Komisch. Hier liest sich scheinbar keiner meine Links durch.
Darum für alle nochmal dick und fett etwas zur besonnenen Mentalität .....per Copy und Zahn-Paste.
Beim nächsten Beben wird alles anders
Von Joachim Radkau FAZ.Net
"Dass Japan im Umweltschutz Avantgarde war, aber bisher keine breite Bewegung gegen die Atomkraft hervorgebracht hat, scheint ein Rätsel. Die japanische Umweltbewegung folgte von Anfang an anderen Zielen.
15. März 2011
Als ich vor zwei Jahren in Kyoto war, fand ich auf meinem Hotelzimmer ein Merkblatt mit der Überschrift: „When an earthquake comes, what will you do?“ Tja, was tun, im achten Stock? Als Historiker überraschte mich am meisten der Anfang, der von einem seismologischen Geschichtsbewusstsein zeugte: „Der 1. September ist der Tag der Katastrophen-Prävention.

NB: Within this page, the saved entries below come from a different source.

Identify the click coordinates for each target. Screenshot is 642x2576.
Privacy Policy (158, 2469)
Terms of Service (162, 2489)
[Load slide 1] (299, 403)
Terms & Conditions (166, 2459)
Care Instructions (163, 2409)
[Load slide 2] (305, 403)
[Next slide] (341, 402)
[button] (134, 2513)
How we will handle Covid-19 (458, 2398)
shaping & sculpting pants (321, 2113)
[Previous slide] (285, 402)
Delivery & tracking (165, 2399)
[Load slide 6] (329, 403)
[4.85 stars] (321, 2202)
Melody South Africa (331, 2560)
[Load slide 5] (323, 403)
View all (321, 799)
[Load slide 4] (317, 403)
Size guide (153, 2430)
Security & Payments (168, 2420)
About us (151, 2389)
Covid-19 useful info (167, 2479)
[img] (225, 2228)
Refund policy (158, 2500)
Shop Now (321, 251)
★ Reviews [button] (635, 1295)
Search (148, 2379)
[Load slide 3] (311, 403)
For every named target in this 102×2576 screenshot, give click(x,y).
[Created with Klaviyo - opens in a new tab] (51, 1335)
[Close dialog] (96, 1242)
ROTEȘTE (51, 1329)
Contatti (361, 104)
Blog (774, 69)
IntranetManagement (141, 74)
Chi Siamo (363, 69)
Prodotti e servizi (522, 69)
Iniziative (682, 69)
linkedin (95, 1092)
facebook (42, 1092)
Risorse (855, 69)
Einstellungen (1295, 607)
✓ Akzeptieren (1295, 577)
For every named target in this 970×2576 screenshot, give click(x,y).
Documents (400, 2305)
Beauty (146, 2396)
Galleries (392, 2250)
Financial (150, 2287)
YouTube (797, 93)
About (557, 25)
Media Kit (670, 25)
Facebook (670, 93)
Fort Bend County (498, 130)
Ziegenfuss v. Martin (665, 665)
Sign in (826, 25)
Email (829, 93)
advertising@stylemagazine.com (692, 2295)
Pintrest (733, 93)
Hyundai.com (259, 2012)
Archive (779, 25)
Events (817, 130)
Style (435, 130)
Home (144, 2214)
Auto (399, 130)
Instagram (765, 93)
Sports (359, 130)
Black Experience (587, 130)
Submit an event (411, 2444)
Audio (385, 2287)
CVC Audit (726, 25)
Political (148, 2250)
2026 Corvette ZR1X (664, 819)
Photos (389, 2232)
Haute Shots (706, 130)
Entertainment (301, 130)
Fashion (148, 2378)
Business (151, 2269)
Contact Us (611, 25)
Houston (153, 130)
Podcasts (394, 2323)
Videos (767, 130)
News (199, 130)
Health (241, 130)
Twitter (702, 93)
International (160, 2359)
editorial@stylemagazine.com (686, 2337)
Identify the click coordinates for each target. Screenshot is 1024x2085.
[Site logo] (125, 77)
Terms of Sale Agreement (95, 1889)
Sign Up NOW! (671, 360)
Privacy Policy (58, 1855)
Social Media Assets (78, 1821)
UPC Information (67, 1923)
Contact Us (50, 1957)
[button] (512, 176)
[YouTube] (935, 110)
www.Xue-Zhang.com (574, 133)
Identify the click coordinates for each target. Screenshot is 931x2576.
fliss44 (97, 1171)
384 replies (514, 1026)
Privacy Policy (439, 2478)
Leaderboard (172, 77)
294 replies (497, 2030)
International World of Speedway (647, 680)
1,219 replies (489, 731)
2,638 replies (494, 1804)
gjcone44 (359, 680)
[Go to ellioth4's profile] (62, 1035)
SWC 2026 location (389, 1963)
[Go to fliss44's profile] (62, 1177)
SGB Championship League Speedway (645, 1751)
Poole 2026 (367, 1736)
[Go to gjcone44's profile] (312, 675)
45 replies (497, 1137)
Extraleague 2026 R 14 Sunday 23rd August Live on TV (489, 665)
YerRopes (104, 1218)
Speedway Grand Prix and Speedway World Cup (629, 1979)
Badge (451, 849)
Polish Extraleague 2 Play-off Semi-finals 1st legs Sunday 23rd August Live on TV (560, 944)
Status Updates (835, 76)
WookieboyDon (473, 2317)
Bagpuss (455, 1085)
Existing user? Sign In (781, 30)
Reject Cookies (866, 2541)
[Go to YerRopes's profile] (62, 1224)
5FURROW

An diesem Tag ereignete sich das große Erdbeben in der Kanto-Region vom 1. September 1923.“
Und mit brutaler Offenheit folgte der Hinweis, es sei ein neues großes Erdbeben in dieser Region „zwischen dem Anfang und der Mitte des 21. Jahrhunderts zu erwarten“. Ich fragte einen japanischen Kollegen, ob das Hotel erdbebensicher sei. Der erwiderte, nach jedem zerstörerischen Beben werde versichert, jetzt wisse man besser Bescheid als früher. Diese Zuversicht dauere bis zum nächsten großen Beben.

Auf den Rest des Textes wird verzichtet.